Dr. Cassell has also done a great deal of thinking about the importance of mentoring, networking, and professional development opportunities in academia and industry. Here are some snippets of what she had to say in the opening part of her remarks, advice for navigating the new environment faced by junior scientists:
• There is no substitute for tenaciousness and perseverance.
• Always be open to new opportunities.
• Treat your colleagues well.
• Establish integrity of institutions. What you do is important, but how you do it is more important.
Dr.

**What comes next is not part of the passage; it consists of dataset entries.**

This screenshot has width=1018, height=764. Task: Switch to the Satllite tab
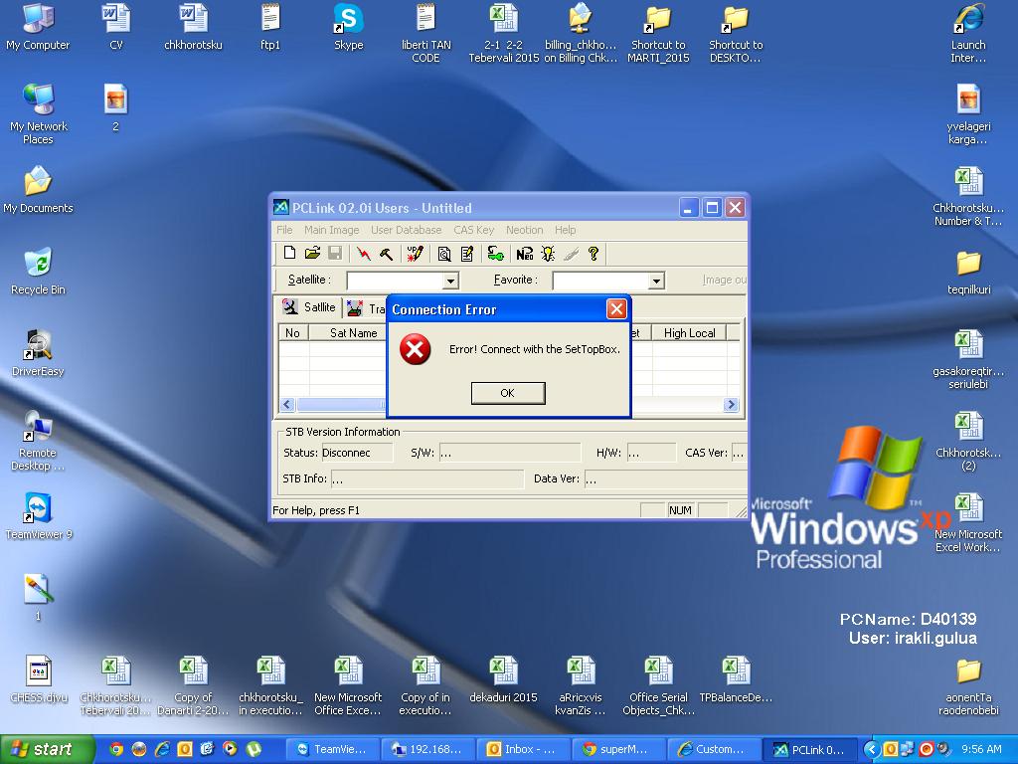pos(309,307)
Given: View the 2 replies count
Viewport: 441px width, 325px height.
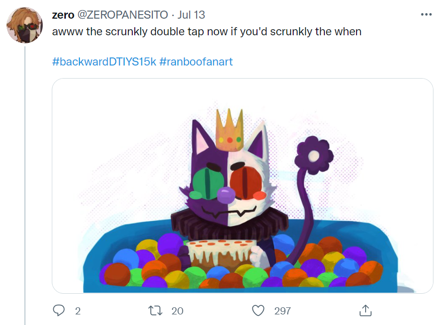Looking at the screenshot, I should pos(77,311).
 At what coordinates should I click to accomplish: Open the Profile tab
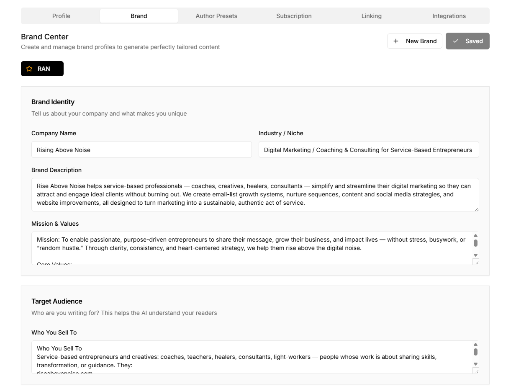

Cassell also talked about the characteristics of a good mentor, qualities that included accessibility, empathy, honesty, savvy, humility (most important), consistency, open-mindedness, and understanding of the current/new research/academic/professional environment. Mentors should be providing networking opportunities, offering moral support, and encouraging creative thinking. In turn, good mentees are proactive, probing, gracious, and humble in accepting critical feedback.
Of course, you are not going to meet all of your mentoring needs in a single relationship, so Cassell suggests to never let go of old mentors, establish both official and informal mentors and also find a set of confidants. She urges mentees to keep meetings professional.

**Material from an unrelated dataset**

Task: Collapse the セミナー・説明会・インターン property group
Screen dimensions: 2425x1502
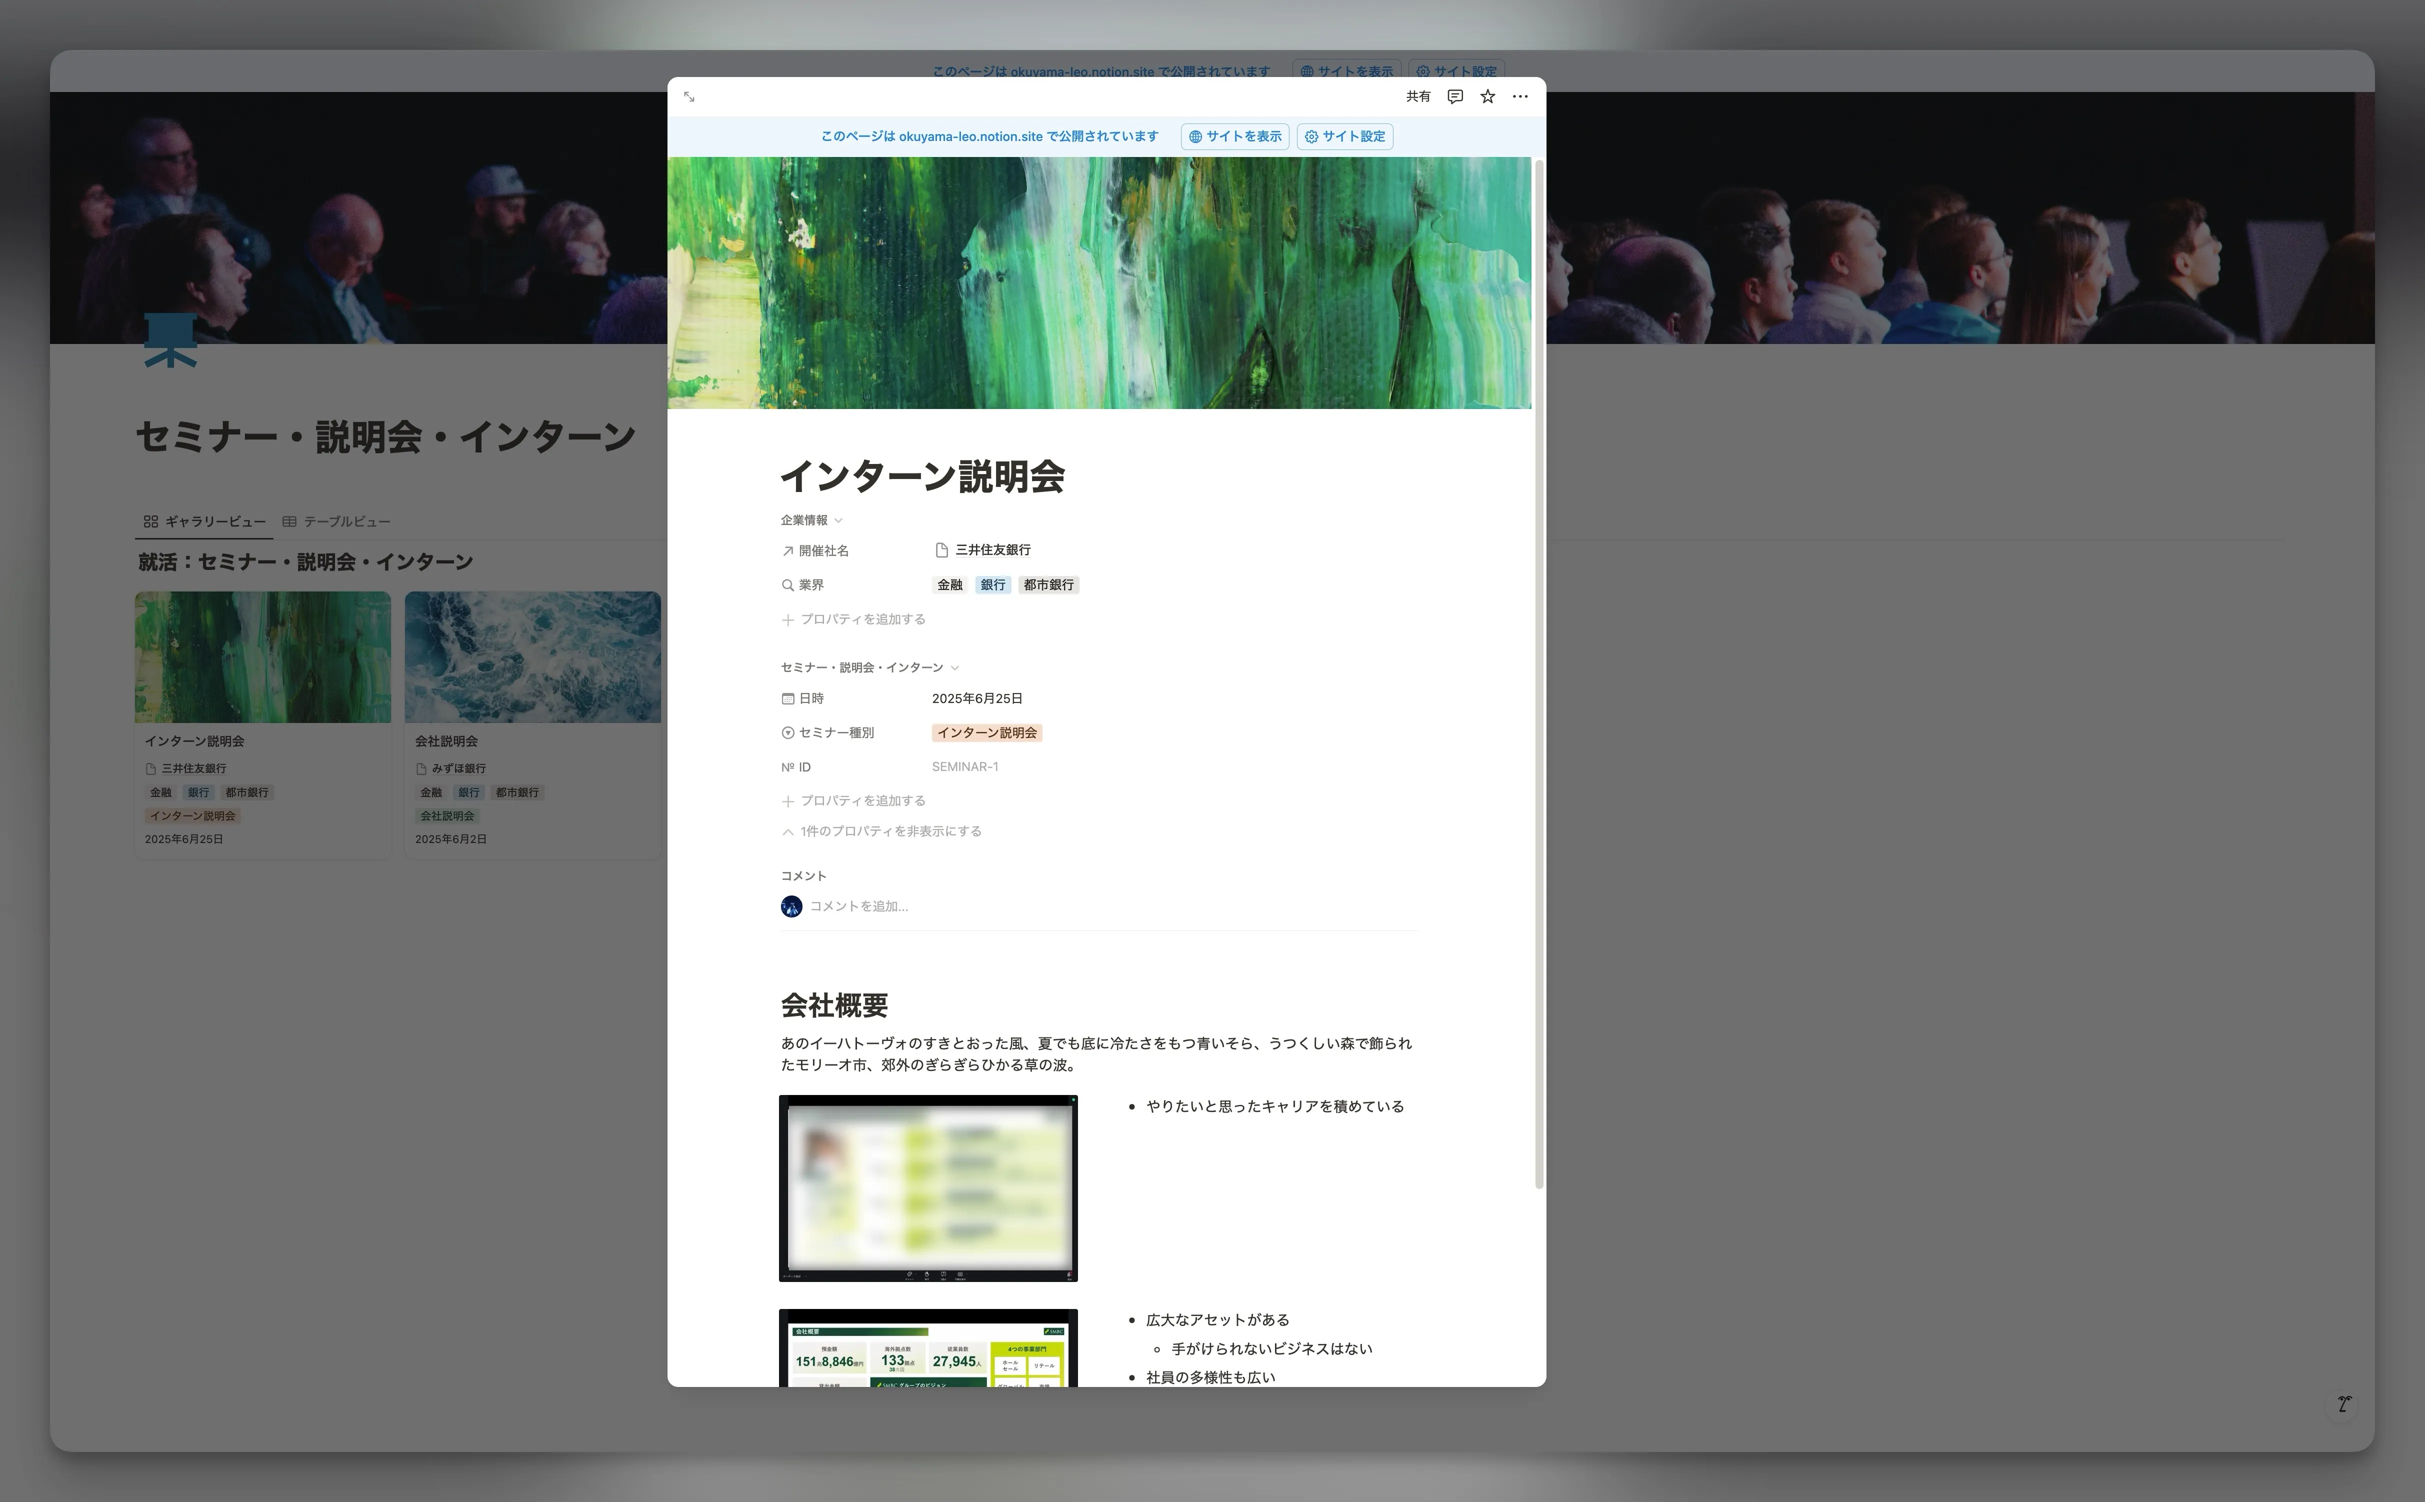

Cassell also spoke about the differences in the way mentoring and professional development occurs in industry versus academia. She thinks they used to be quite different, but maybe not so much anymore. In her view, strengths in industry include: constant feedback and peer review; objective [and clearly defined?] performance measures; yearly development plans, treating human capital as the greatest asset; considering the sum of team and individual performance in evaluating success; and doing good succession planning. She talked about specific programs aimed at supporting scientists at Eli Lilly, including a women’s network, on-site childcare, generous maternity leave, job sharing, flex time, remote sites of work, and a VP of Diversity. By the time she was done, I was almost ready to ask for a job application.
Dr. Cassell suggested that to make mentoring meaningful is to make it part of the institution’s culture. To do that, it needs to be factored into performance evaluations, because the organization needs to put its money where its mouth is. She told us that bad mentors at Lilly get sent to “charm school.” In my mind, this making mentoring part of the institutional culture, by rewarding good mentoring, is one of the biggest challenges to mentoring programs aimed at young faculty at universities. Most universities already place low value on service, and if mentoring is just one tiny component of a low value activity, then there’s little way to provide incentives and rewards to good mentors. Of course, some would argue that seeing junior faculty succeed is its own reward. But over the course of busy work days, weeks, semesters, years… is that enough of a reward to actually motivate senior faculty to devote significant time and energy to mentoring those climbing the tenure ladder? Or will it only be enough to provide a twinge of regret when some young faculty are denied tenure?